死ねば死ぬほど最強に?〜それは死ねってことですか?〜

ライオットン

第58話〜対面〜

 モンブラン王国まであと少しというところで、巨大な何かが馬車の行く手を塞いだ。

「オークの王か!」

 このタイミングでこの場所を襲うのこいつしかいない。イチルは予測で発言する。

「ご名答」

 馬車を瞬時に下りたイチルを拳が襲う。振るわれた拳に反応することさえできずに、イチルは吹き飛び木に激突する。他の二体のヴァンパイアも同様に吹き飛ばされている。

 だが、ヴァンパイアに致命傷を与えることはそうできない。傷はすぐに癒え、イチル達の反撃が始まる。剣で斬りつけても皮膚が固く剣が通らない。

「「「ブラッド・ライトニング」」」

 三人が同じ魔法を同時に発動する。通常の生命体なら跡形もなくチリとなるぐらいの赤い雷がオークを襲う。

「こんなんでは死ねんな」

 皮膚は焼け焦げているものの、雷が消えた場所には五体満足の巨大なオークが立っていた。

「なんだと!」

 オークの王であってもここまで強い個体など見たことがない。そもそも、オークの王がこんなに大きいなんて話は聞いたことがない。イチルの顔に焦りが生まれる。

 一瞬、一瞬だがイチルが視線を外して考えを巡らせる。オークの王はそれを見逃さなかった。その巨体からは想像できない速度でイチルに近寄る。拳は確実にイチルをとらえていた。イチルは吹き飛びながら数本の木をへし折り、何とか速度がおさまる。最初に振るわれた拳とは比べ物にならない威力の拳だ。

 イチルは驚いていた。オークの王にではない。首より下が半身しかない自分にだ。ここまでの重傷を負うのはいつ以来だろうか。傷口に力を込めて再生能力を上げていく。

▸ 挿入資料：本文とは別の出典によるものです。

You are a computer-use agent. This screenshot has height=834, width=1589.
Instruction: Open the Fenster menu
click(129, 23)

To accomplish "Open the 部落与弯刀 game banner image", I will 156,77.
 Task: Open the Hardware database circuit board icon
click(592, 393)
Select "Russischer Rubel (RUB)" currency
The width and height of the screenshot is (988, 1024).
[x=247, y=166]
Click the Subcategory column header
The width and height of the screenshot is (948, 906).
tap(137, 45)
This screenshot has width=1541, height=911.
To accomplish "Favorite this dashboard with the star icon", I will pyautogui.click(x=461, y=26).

 だが、それはやってはいけない行動だった。久々に重傷を負ったせいか。久しく強者と戦っていなかったからなのか。安全が確保されていないのに回復を優先してしまっていた。
 
  気づけばオークの王が目の前に立っていた。逃げようとするイチルだが、回復にエネルギーを全て回したせいですぐには動くことができない。半身も再生が終わっていない。

 部下のヴァンパイアが急いでこっちに向かっているが、これは間に合いそうもない。イチルはそっと目を閉じる。イチルには分かっていた。次の拳が当たれば、自分は確実に絶命する。

「俺の名は ウズラ 手向けとして教えてやる。死ね」

 ドゴンッ

 イチルを叩き潰すように振るわれた拳は、イチルには届いていなかった。割って入った何者かの片手によって受け止められていた。